Atualmente, a essas mulheres é aplicado na Espanha o artigo
59 bis da lei de estrangeiros —segundo o qual se denunciarem seus captores e
colaborarem com a polícia para desarticular as redes, obterão proteção. O
problema é que as mulheres do caminho calam, não denunciam. Nem tanto pela
presença física de seus vigilantes, mas sobretudo pelo cárcere mental no qual
vivem. Quem extorque as ameaça de matar sua família se fugiram e elas viajam
submetidas a feitiçaria e rituais de vodu que as aterrorizam. “O medo impede
que a grande maioria delas dê o passo.
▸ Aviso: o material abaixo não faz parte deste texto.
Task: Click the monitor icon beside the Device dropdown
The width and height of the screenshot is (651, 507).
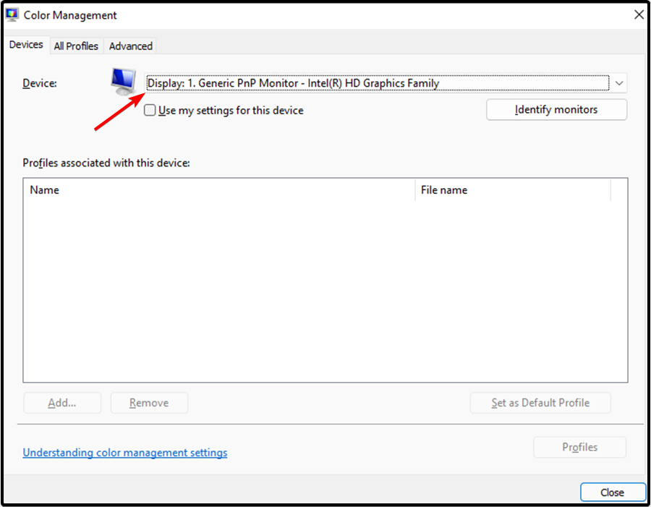Action: (x=123, y=80)
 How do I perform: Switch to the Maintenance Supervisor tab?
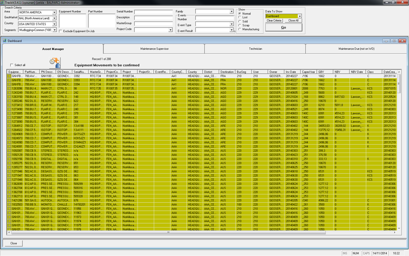click(154, 49)
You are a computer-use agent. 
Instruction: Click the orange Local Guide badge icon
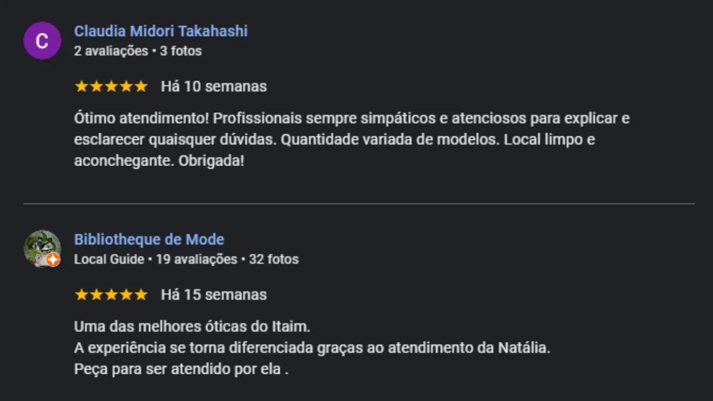point(53,260)
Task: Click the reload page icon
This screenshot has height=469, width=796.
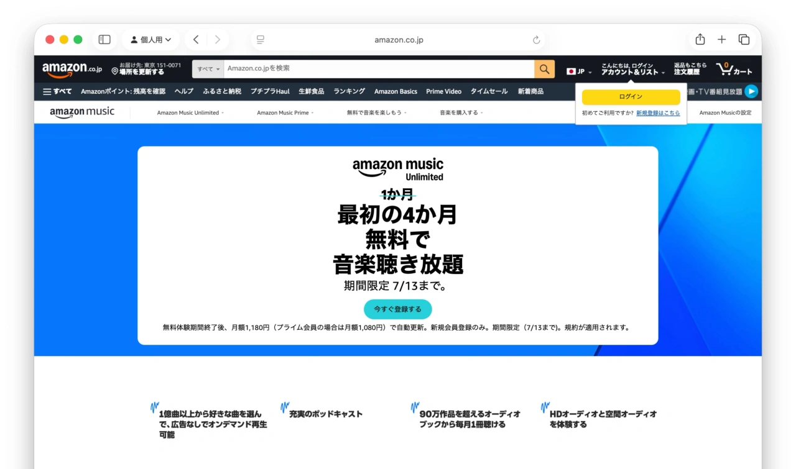Action: 537,40
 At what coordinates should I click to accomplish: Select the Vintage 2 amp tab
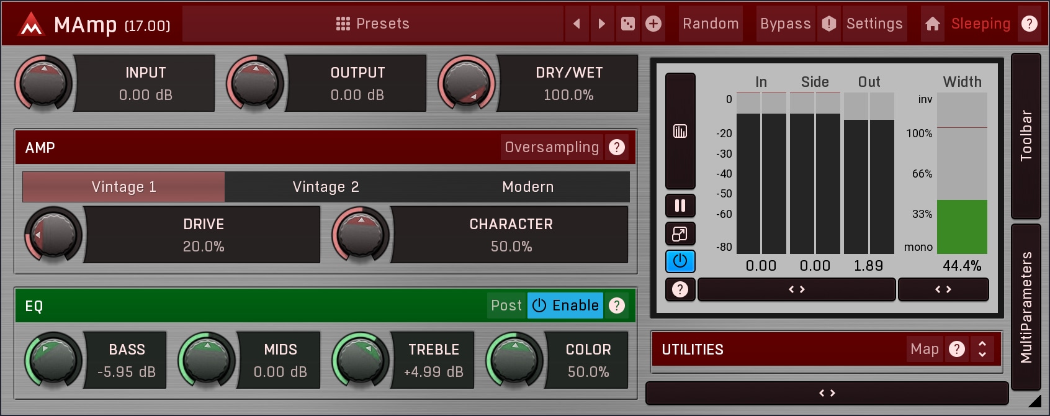click(326, 187)
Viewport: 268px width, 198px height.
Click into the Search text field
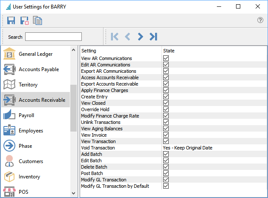[x=53, y=37]
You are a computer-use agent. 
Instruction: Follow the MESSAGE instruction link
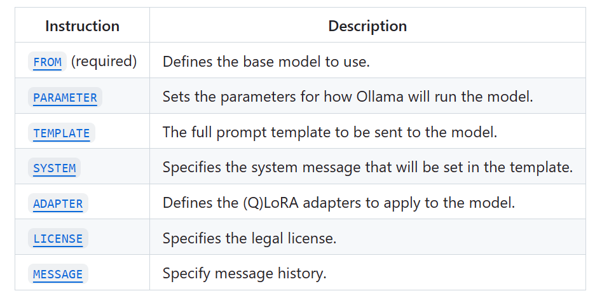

São túmulos”, reconhece José Nieto,
chefe do centro de inteligência da Unidade Contra Redes de Imigração Ilegal e
Falsificação de Documentos (UCRIF) da Polícia Nacional. Explica que a polícia
oferece às subsaarianas o 59 bis porque “o modus operandi com o qual chegam
essas mulheres supõe a existência de indícios de tráfico. Se ainda não são
vítimas, seguramente serão”. Sem uma denúncia e com as leis atuais, é difícil
que se possa oferecer proteção a essas mulheres. “Se não colaboram, podem
passar anos fora do radar.”
O policial sustenta que houve progressos importantes em
termos penais e explica que agora há um novo plano nacional contra o tráfico,
mas também fica surpreso diante da passividade dos cidadãos em relação ao tema.
“Estamos diante de um delito socialmente permitido. Eu gostaria que quando as
pessoas fossem a uma boate tomar um drinque, pelo menos aventassem a
possibilidade de que a mulher com quem estão conversando não está ali porque
quer; que a escravidão existe em nosso país no século XXI.”